Cowden column: Local groups look for ways to help and encourage youths to stay in school and graduate
Published 12:00 am Wednesday, December 2, 2009
By James Cowden
For the Salisbury Post
Another school year is under way in Rowan County. Students wait with great anticipation to see old friends, make new friends and get to know their teachers.
Most students will acclimate quickly to the new school year, but some will drop out of school before they graduate.
Why do students drop out of school? There is no single reason why. According to “The Silent Epidemic, Perspectives of High School Dropouts,” the top five reasons dropouts identify for leaving school are:
– Classes were not interesting (47 percent);
– Missed too many days and could not catch up (43 percent);
– Spent time with people who were not interested in school (42 percent);
– Had too much freedom and not enough rules in my life (38 percent);
– Was failing in school (35 percent).
The biggest surprise to most people is the belief that dropouts must be failing school. The “Silent Epidemic” survey found that 88 percent of dropouts had passing grades, with 62 percent having C’s and above.
As complex as individual circumstances may be for young people dropping out of school, it is seldom a sudden act, but a gradual process of disengagement. Youths may refuse to wake up, skip class or have frequent absences from school.
Parents are sometimes at a loss on how to get their kids to attend school. They may rely on the school truant officer to get their child back in school, but ultimately the student becomes further disengaged.
My oldest son was an example of a student who didn’t want to attend school. It was a struggle every morning to get him up and ready to go to school. I am not talking about high school or middle school, but when he was in the first and second grades. As time went on, he had more frequent absences, but eventually graduated through a home school program.
He was a smart kid who didn’t perform well in a formal school setting. He attended one semester at a community college, but didn’t do well there either.
When youths don’t attend school regularly, they begin to fall behind in their classes. They can struggle to make up the work missed but miss the opportunity to hear class interaction with the teacher and to ask questions of the teacher. The high school graduation requirements are stringent for today’s students.
The decision to drop out of school does not begin in the 10th grade or when a student turns 16, the age North Carolina will allow a student to drop out.
According to Linda Harrill, state director of Communities in Schools of North Carolina, too often parents believe that middle school “doesn’t matter because it does not count.” What they fail to realize is that grades 4 through 8 are the most critical in a child’s educational development. The foundations of basic reading and math are important in the primary grades.
Communities throughout Rowan County are actively involved in helping youths graduate. The Rowan Partners for Education, an advocacy group for public school excellence, recently held a round-table discussion in reducing the dropout rate locally.

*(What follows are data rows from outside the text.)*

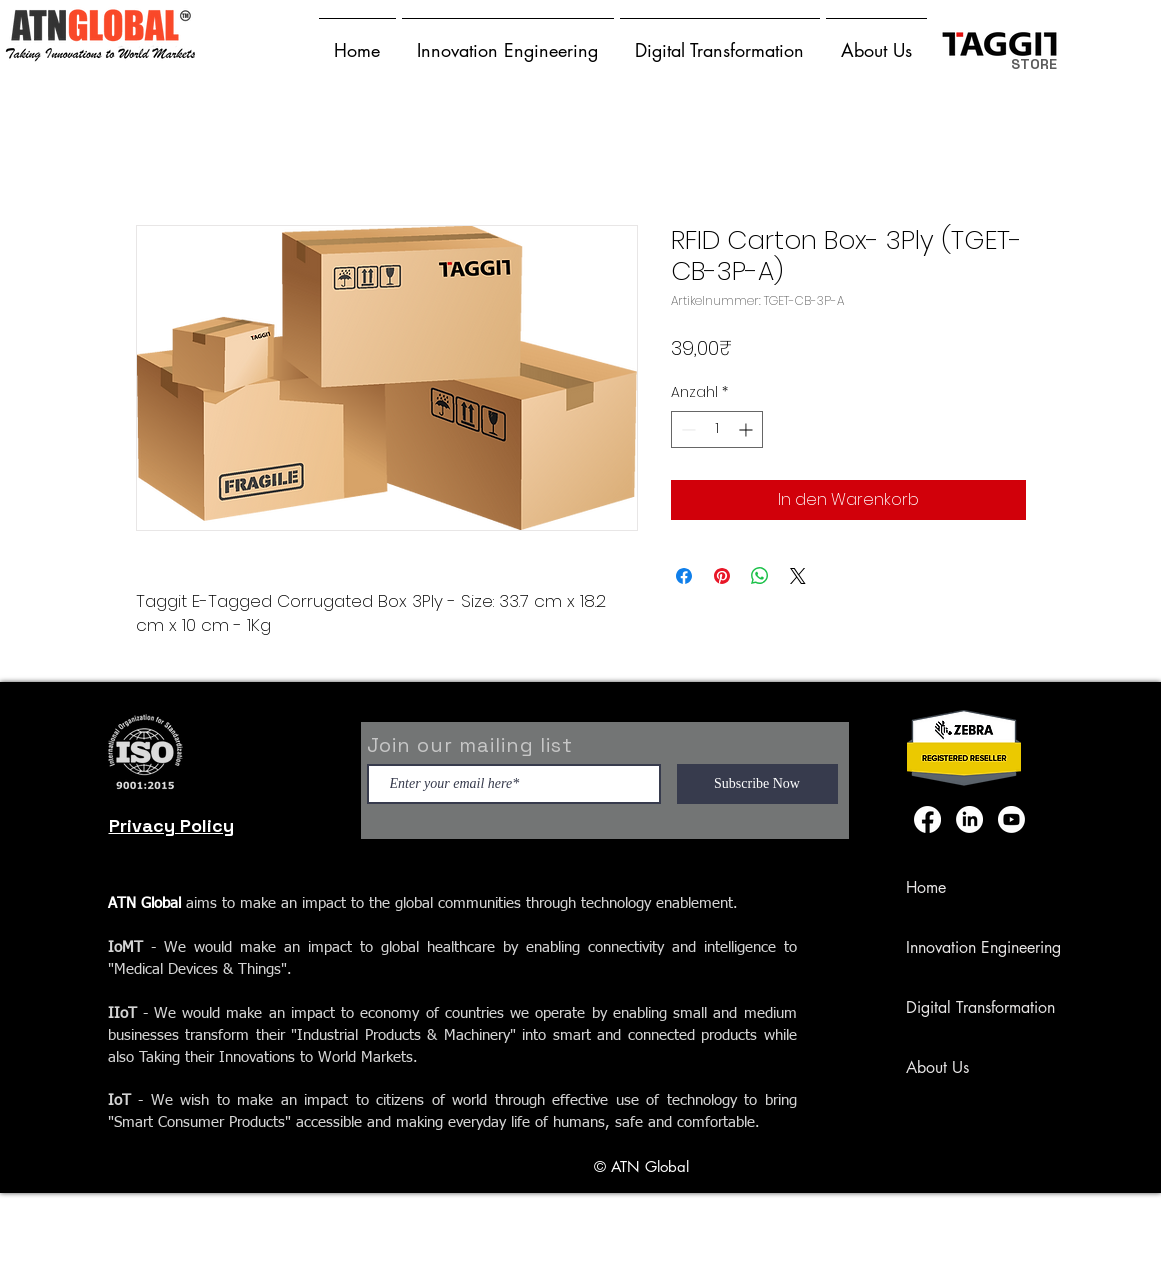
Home (926, 887)
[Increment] (747, 429)
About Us (937, 1067)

Agencies involved were Adolescent and Family Enrichment Council, Black Achievers, Communities in Schools, Cooperative Extension, Department of Social Services Children Services Division, Girl Scouts, Henderson Independent High School, Lideres Hispanos del Futuro, Project Safe, Rowan County United Way, Youth Services Bureau and YMCA and the Rowan-Salisbury School District’s intervention and prevention programs. Some of these are the 6 Up and 9 Up programs, whereby rising sixth- and ninth-graders are provided skills they will need to feel more competent in their classes. This is provided before the school day begins.

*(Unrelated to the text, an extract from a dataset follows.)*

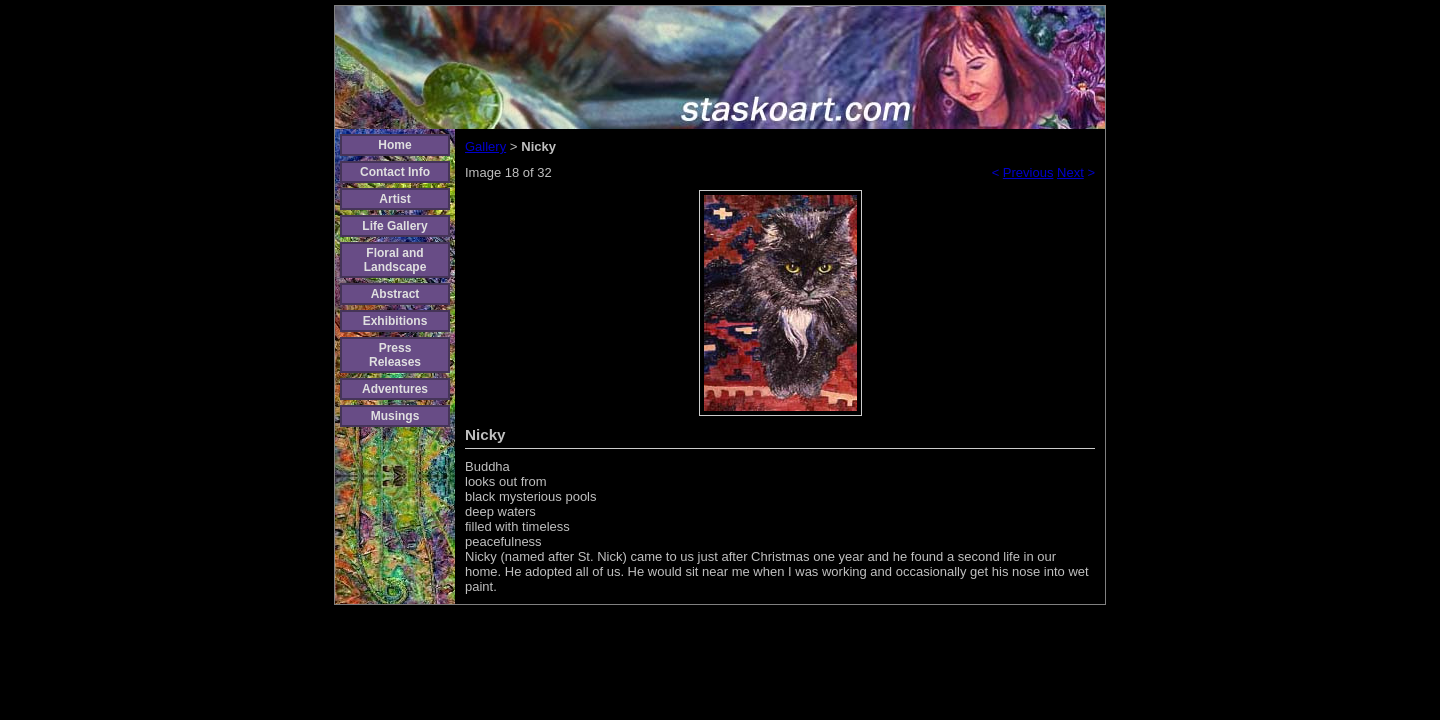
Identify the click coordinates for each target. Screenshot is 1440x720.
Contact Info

The Rowan-Salisbury School System also received a $6 million federal grant for dropout prevention. During the next four years, the grant will focus on risk factors on youth, such as alcohol and drug abuse, bullying and gang activity. Many programs will be directed toward elementary and middle school age levels.
These are a few of the many new and continuing initiatives that will help students complete their education.
State Superintendent of Public Schools June Atkinson has announced a “Graduation Awareness Week” Sept. 7-13 to build a statewide awareness program to encourage students to stay in school and graduate from high school.
James C. Cowden is Rowan County Cooperative Extension director.